As illustrated in this poem, the conception of love in Persian literary tradition could be literally or figuratively interpreted in a spectrum from earthly to metaphorical love. One end of the spectrum referred to the love for human beauty, while the other alluded to a mode of being with God or Divine Truth in contemporary mystic and Sufi practices. In either case, wine is a crucial instrument to deepen, expand, and facilitate the experience of love. The interplay of love and wine embodies a perfect state of being by referencing the concept of the everlasting in the form of eternal youth.

lion, pheasant, and paired trees (detail), Textile Fragment Depicting a Figure in a Landscape (attributed to Iran), 16th century, silk (lampas), 101.6 x 36.8 cm (The Metropolitan Museum of Art)

Representing paradise

Other visual elements depicted in Wine Bearers, such as flora and fauna also reinforce this perfect state of being. The stylized trees, blossoms, and shrubs represent an idealized garden (bāgh), the Garden of Eden, or Paradise (which is pairidaeza in Avestan, and pardīs in modern Persian) as a place of eternal peace, calm, and joy.

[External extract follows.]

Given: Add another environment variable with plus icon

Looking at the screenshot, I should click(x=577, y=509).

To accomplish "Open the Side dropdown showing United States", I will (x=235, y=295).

The trees particularly call attention to two opposed but interlocking concepts: the eternal and the ephemeral. Two types of trees are depicted: a deciduous tree in bloom—possibly a cherry, apple, or peach—and evergreen cypress. Unlike the evergreen cypress, deciduous trees lose their leaves in the fall and blossom in the spring. In this sense, cypresses represent a mode of being not affected by time, while the deciduous tree represents the passage of time. Their juxtaposition symbolizes a universe balanced between the transient and the eternal.

The fauna depicted in this scene refer to the universe’s primary elements (or classical system of elements) in several cultures, including the Iranian cultural tradition. These elements are earth, air, water, and fire. The universe’s living entities exist in environments made from the first three elements. In the scene, the mammals (the gazelle, the lion, and the leopard), the birds (the pheasants), and the fish represent respectively the creatures of the earth, the air, and water. Collectively, they epitomize the classical system of elements and the universe more broadly.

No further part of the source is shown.